Es la inconformidad un estado intermedio, no es para vivir siempre en esa forma provisional. Se protesta, se destruyen cosas en rededor, los sentimientos estallan y se le cobra a lo que se nos ponga por delante nuestra efervescencia interior. Un Estado en convulsión ha de llegar a una situación estable, como se estabiliza un enfermo, un herido, un organismo alterado.

Las revoluciones terminan, por lo general, en alguna forma de dictadura. Es lo triste de perturbar, bien que a veces sea necesario. La paz, la anhelada paz, se monta casi siempre sobre la resignada actitud de muchos que nunca encuentran su realización y se apuntan para la siguiente protesta.
Un gobierno se va, se le sustituye pues en la anarquía no se vive. La anomia no dura, se genera un nuevo estado legal, una legalidad de facto, seguramente más injusta. Las industrias se van, el dinero huye y se lleva el trabajo, la pobreza se generaliza y ello en cierta forma es más equitativo en cuanto les produce un fresco a quienes han venido padeciendo la mayor injusticia social. ¿Cuándo se equilibrarán las cargas en una comunidad humana? Nunca.
Ya entre nosotros parece apagarse la protesta. La encuentro definida de modo genérico en un artículo, el 37 de la Constitución Política (1991, 30 años ha): “Toda parte del pueblo puede reunirse y manifestarse pública y pacíficamente”. Si existe en la Carta Política otra alusión a la algarada que hemos vivido en Colombia, estaría de más. Se encuentra allí explícito el derecho a la protesta (manifestación pública y pacífica).

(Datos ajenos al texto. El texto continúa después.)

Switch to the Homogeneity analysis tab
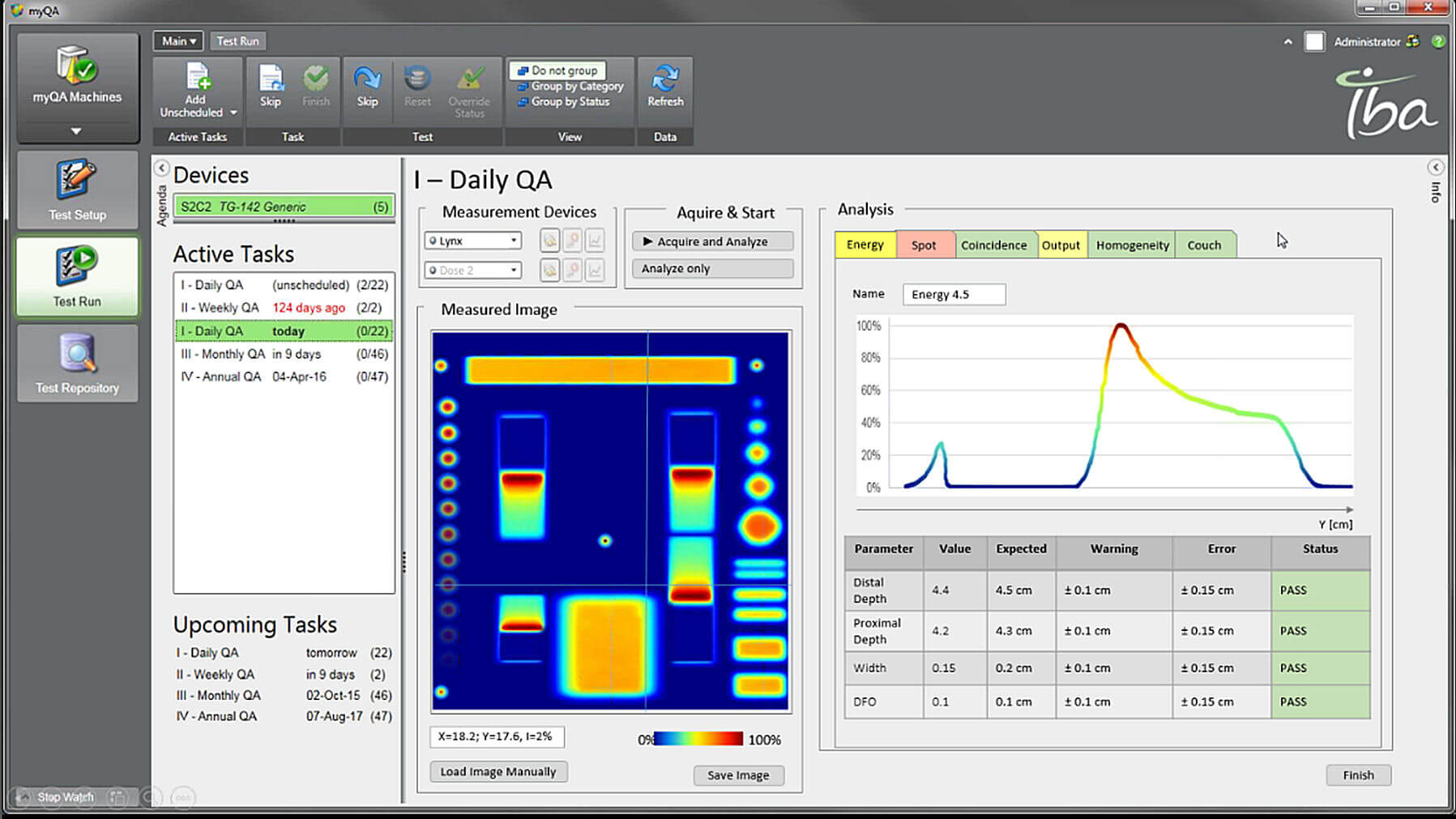1456x819 pixels. (1132, 245)
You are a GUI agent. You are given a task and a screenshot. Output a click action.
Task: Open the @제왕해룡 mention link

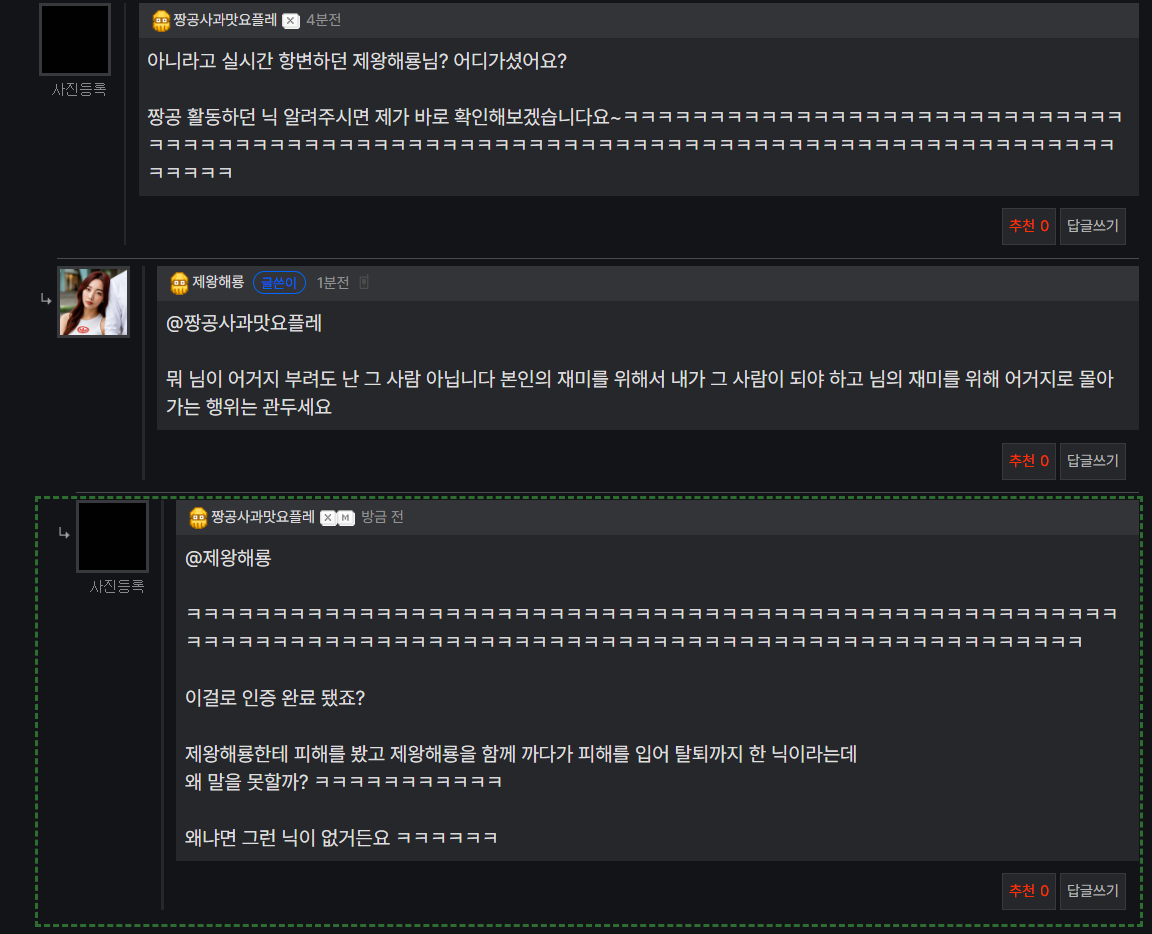coord(228,558)
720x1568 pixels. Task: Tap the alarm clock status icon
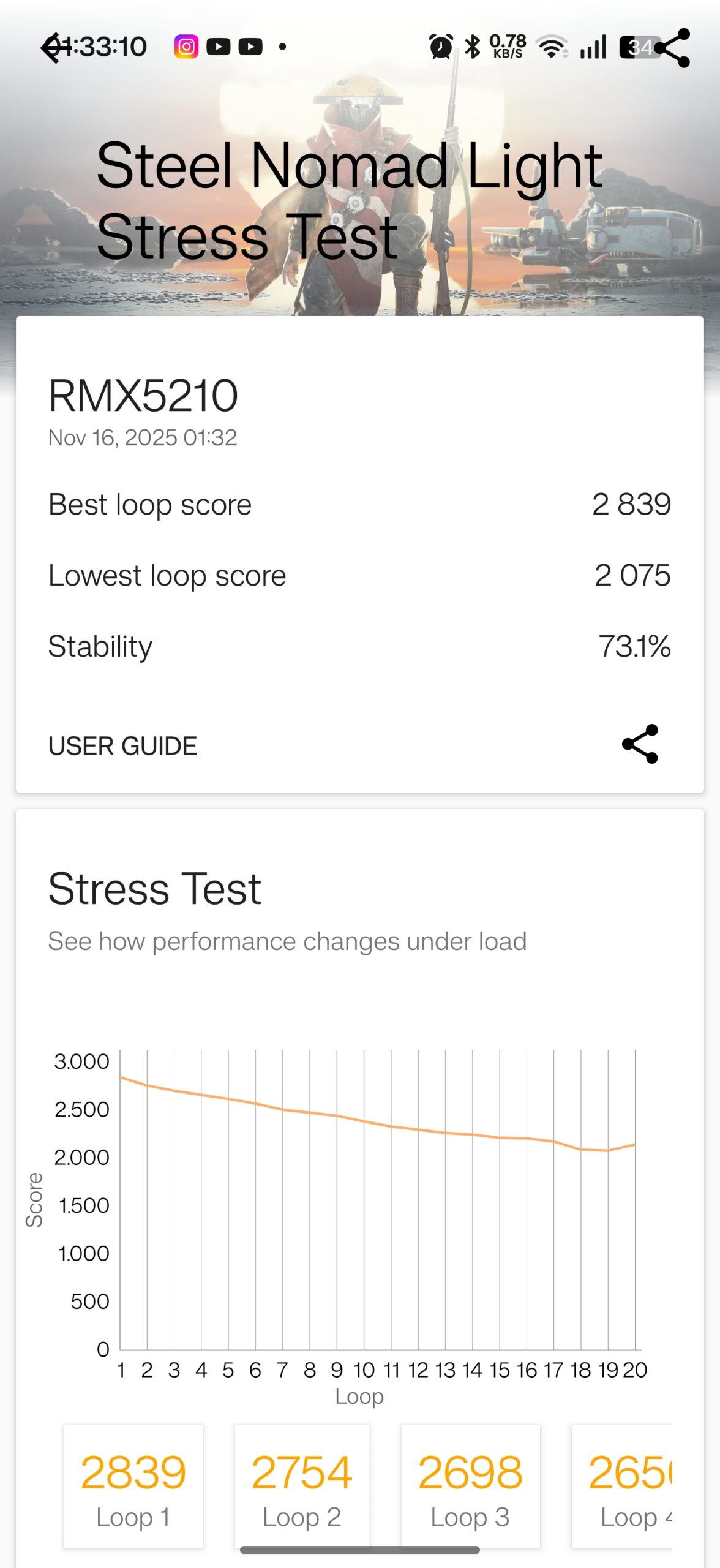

Mucho de lo que hemos vivido no encaja, sin embargo, en esa definición constitucional. No puede esperase que en una norma se encuentre una autorización a la anarquía. Sería un alegato interminable sostener que la ley y la protesta puedan conjugarse, o argumentar que la anarquía fuera parte esencial de la protesta. Cójanme ese trompo en l’uña, decían los bogotanos. Entonces, dígase de una vez que si la protesta es un derecho, porque lo es, debe regirse por el derecho. ¿Destruir el hermoso palacio de Justicia de Tuluá es un hecho conforme a la ley?
Creemos que las aguas van encontrando su nivel, que de la anarquía se regresa y que dentro de lo legal se hallarán los cambios necesarios. Bullen los candidatos, no es uno solo, hay que esperar que descuelle un líder alejado de los extremos, que haya de imponerse por vía pacífica y electoral. En esta Colombia, que ahora es un río, como el de José Eustasio Rivera, “turbio de pesadumbre y anchuroso y profundo”, se espera aquella “estrella que vendrá de los cielos a bogar en (sus) ondas”. Ah, la poesía.